Where is the “cosmic shield” of the solar system thin enough to allow the high-energy particles to escape? The heliosphere has commonly been called a bubble which has been blown up by the solar wind, although the more appropriate metaphor is that of a living boundary: as the magnetized plasma escapes, it encounters the local interstellar medium and remodels itself as the activity of the Sun increases and decreases. According to NASA, it is a massive bubble that is formed by the wind of the Sun and that surrounds the planets and regulates what enters the planets out of the galaxy.

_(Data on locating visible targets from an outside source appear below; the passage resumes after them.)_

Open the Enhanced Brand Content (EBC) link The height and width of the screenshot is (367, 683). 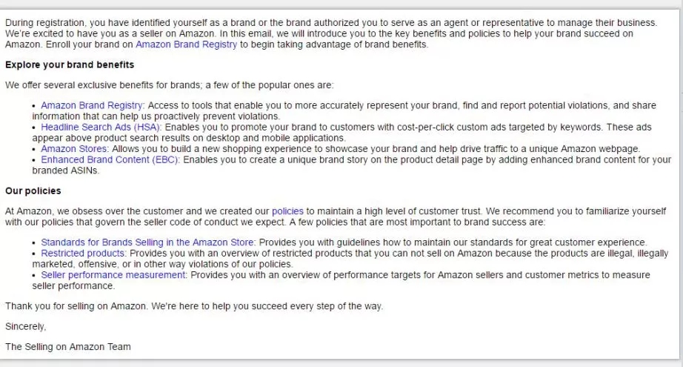coord(110,159)
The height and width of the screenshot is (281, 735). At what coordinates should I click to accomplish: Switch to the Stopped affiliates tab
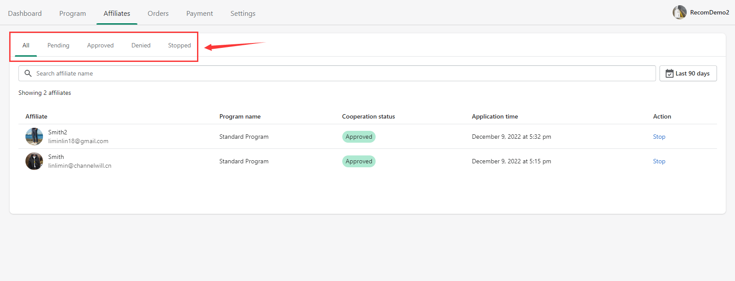pyautogui.click(x=179, y=45)
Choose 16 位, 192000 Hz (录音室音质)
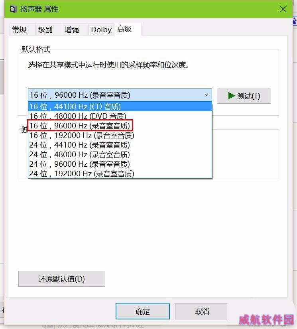 tap(120, 135)
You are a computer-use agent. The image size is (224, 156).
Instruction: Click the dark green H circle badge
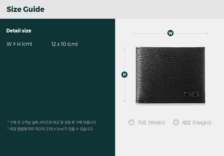click(124, 75)
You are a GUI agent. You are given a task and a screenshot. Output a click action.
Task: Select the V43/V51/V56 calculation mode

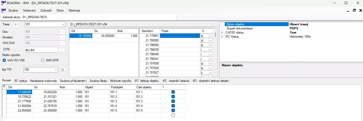click(x=4, y=60)
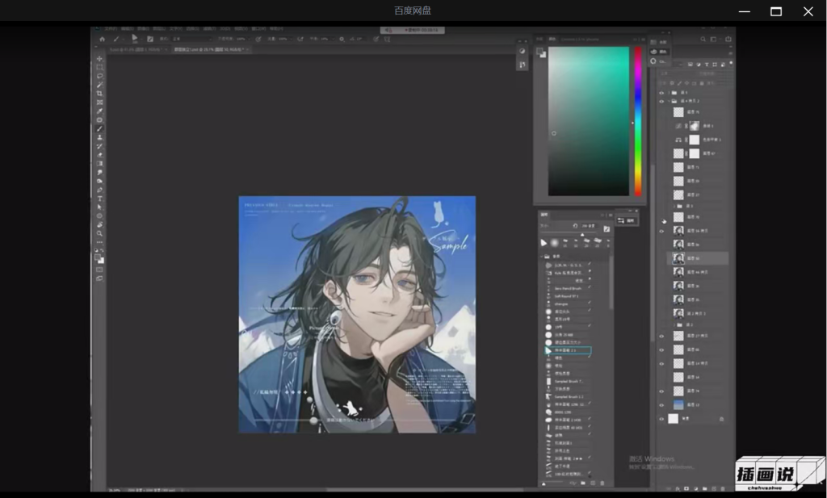Select the Clone Stamp tool
Viewport: 827px width, 498px height.
click(x=100, y=137)
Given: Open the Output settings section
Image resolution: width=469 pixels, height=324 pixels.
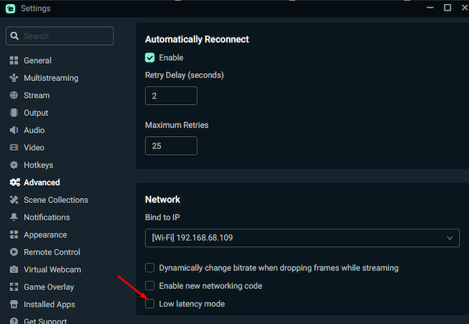Looking at the screenshot, I should click(x=36, y=113).
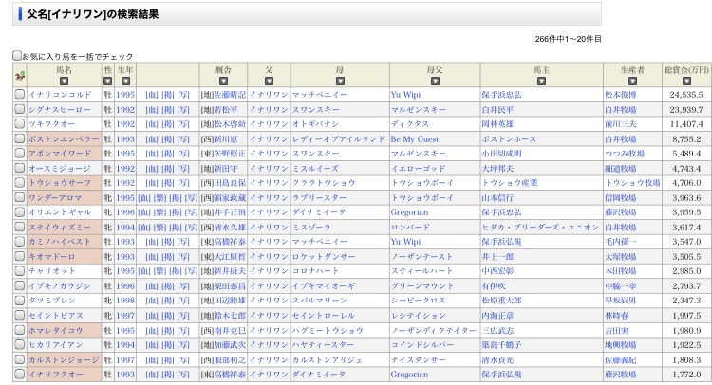Image resolution: width=712 pixels, height=385 pixels.
Task: Click sort arrow under 性 column header
Action: tap(107, 81)
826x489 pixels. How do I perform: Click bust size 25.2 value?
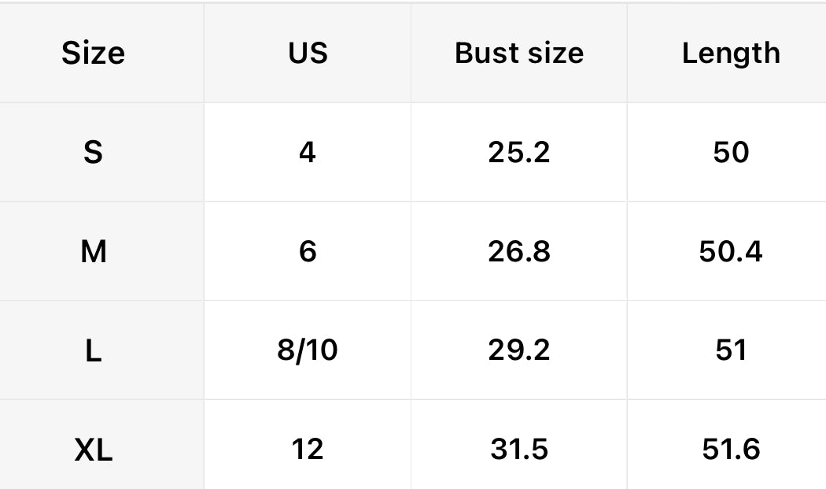pyautogui.click(x=519, y=152)
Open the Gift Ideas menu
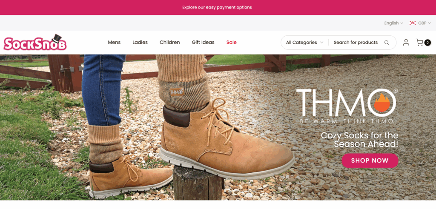 coord(203,42)
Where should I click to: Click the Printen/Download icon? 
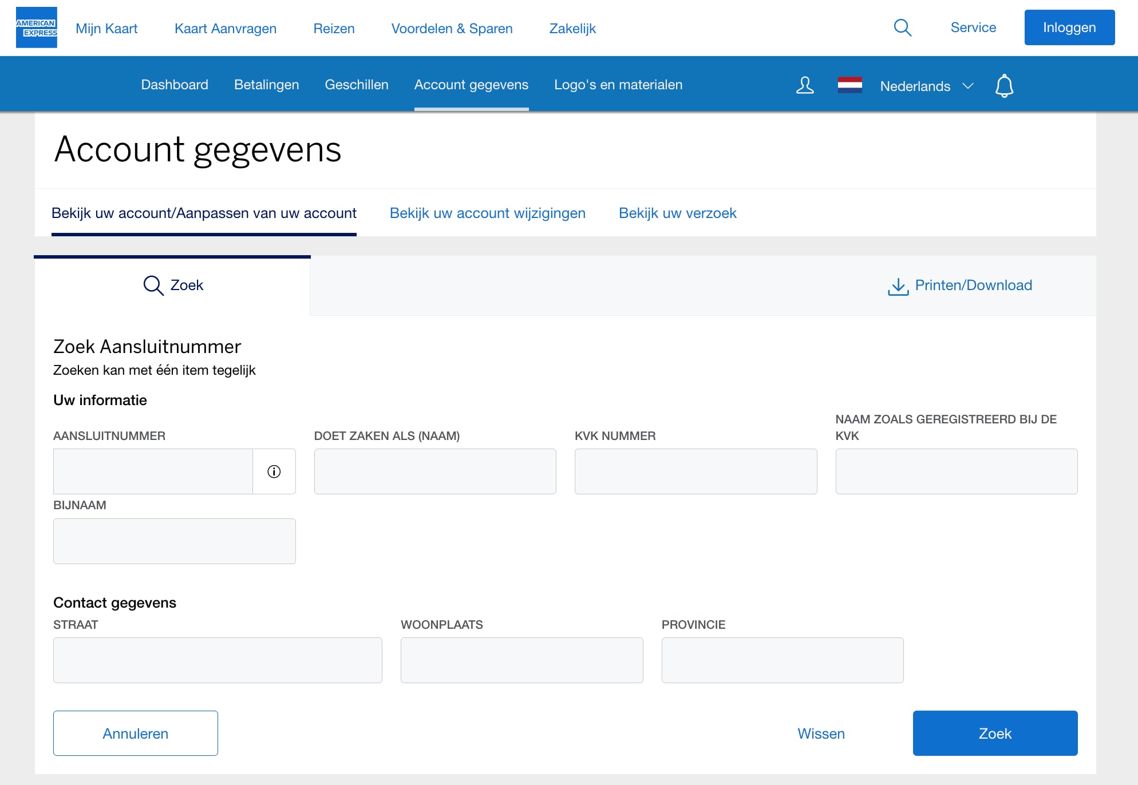pyautogui.click(x=898, y=286)
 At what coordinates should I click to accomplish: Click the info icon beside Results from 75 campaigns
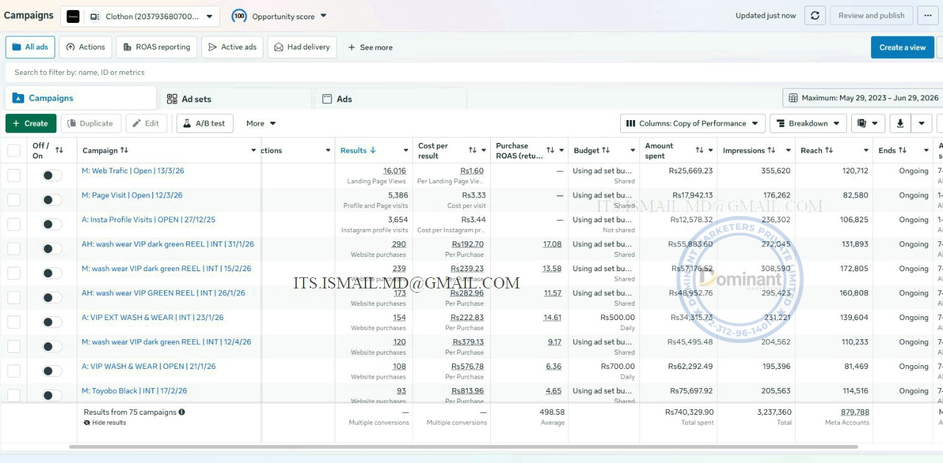[x=182, y=412]
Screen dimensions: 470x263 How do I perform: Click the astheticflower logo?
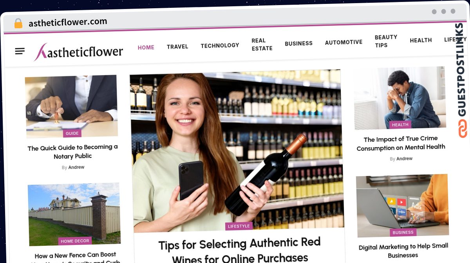[78, 52]
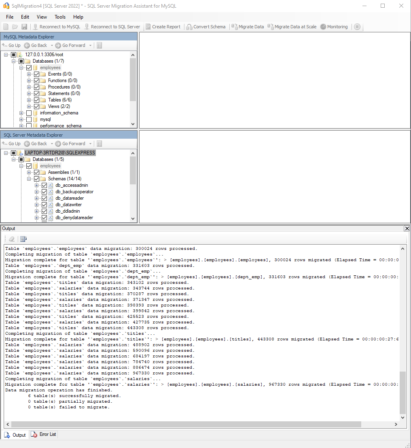Click Migrate Data at Scale button

[292, 27]
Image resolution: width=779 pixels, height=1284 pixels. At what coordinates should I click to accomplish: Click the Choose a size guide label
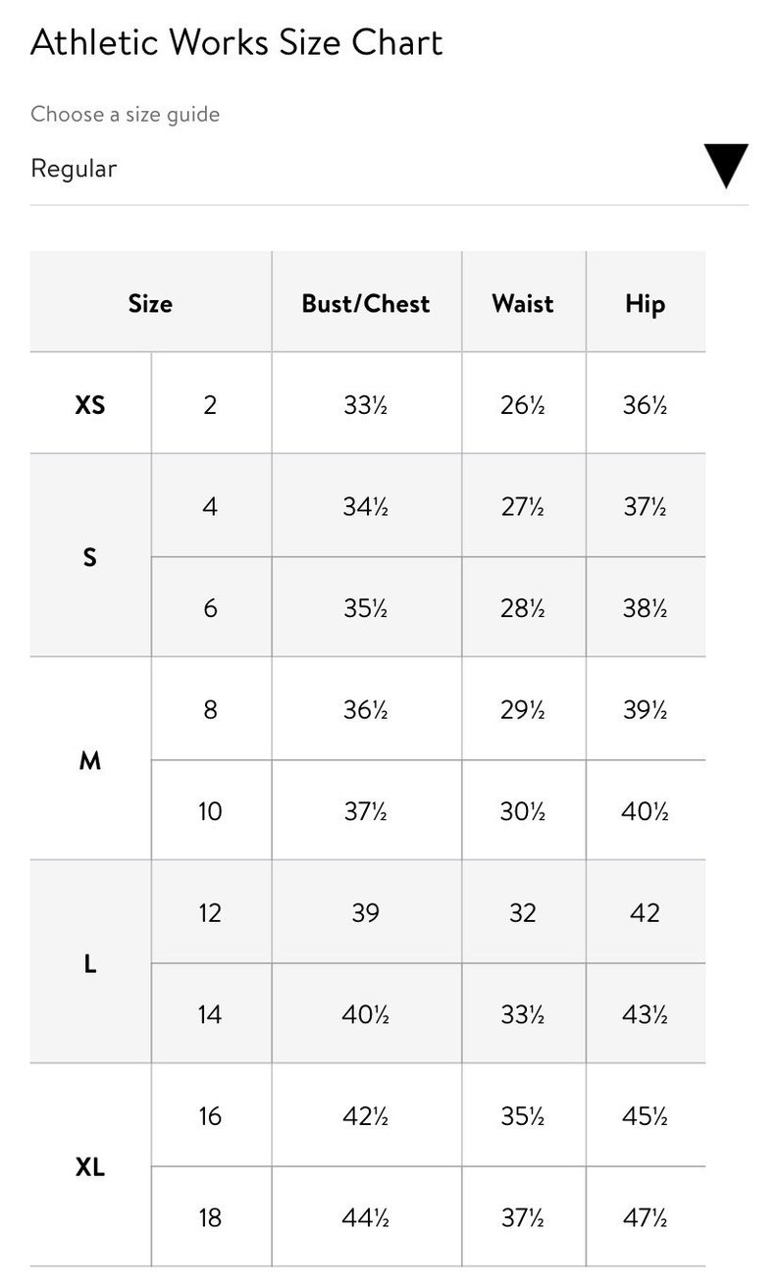126,114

Voyager 1 and Voyager 2 made that abstraction geometry. The edge of the heliosphere was mapped in two directions and at two different times by each spacecraft, giving us two scarcely-obtained, hard-earned “pins” on a map that would otherwise have to be deduced. Those crossings, of Voyager 1 in 2012 and Voyager 2 in 2018, are often used since they are the only direct in situ measurements of the location of the boundary and its behavior. The dates are not important, but what the measurements tell us: that the heliosphere is not homogeneous, and that the laws which control cosmic rays are not the same everywhere.
The charged particles are cosmic rays and the magnetic structure of the heliosphere defines the ease with which they are threading in. The traditional history of transport physics explains that the heliospheric magnetic field deflects and dissipates these particles and varies the strength of these particles with energy, location, and time through a mechanism referred to as modulation. Practically that implies that there are areas in which cosmic rays are more effectively suppressed and areas in which they more readily enter a discontinuous “hit map” instead of having just one number that represents the total shielding of the solar system.
Of particular consequence is the outer heliosphere. Modulation can be produced in high conditions between the termination shock at which the solar wind is decelerated, and the heliopause, at which the solar and interstellar material is segregated. A number of galactic cosmic rays reaching the inner solar system is affected by turbulence, varying magnetic geometry as well as large-scale flows. Cosmic rays alone can also be used as diagnostics even in the absence of a camera at the boundary: the intensity of such rays can be used to determine the physical structure of the heliosphere in a region where spacecraft can hardly pass.
It is the reason why the heliosphere mapping had shifted to indirect imaging using “atomic messengers.” IMAP NASA Interstellar Mapping and Acceleration Probe is extremely dependent on elements of the energetic neutral atoms (ENAs), which are formed when speedy ions exchange charge with leisurely neutrals. The lack of charge causes them to move in straight lines, and this means that sensors close to Earth can follow them to the source regions that are far away and form a series of boundaries that cannot be seen at all. NASA underlines the fact that the imaging provided by IMAP will be 30 times more resolved than the previous world maps, and that the Voyager point samples will be viewed in context and not as isolated wonders.
The vantage position of IMAP also brings the distant boundary nearer to practical implications, being at Lagrange Point 1, which combines boundary imaging with near-real-time measurements of the solar wind and energetic particles. The same physics which determines the outer edge of the heliosphere also determines the variation in the radiation conditions across the inner solar system, with implications on technology and human risk in spaceflight.
The “map” of Voyager can be thought of as a framework thus two boundary crossings, which proved the shielding to be directional, decades of particle measurements which proved modulation to be dynamic. IMAP is a further development of that structure to a complete picture of the sky over time a picture which can determine where the cosmic rays have struck most fiercely, and where the defensive mechanisms of the solar system are strongest.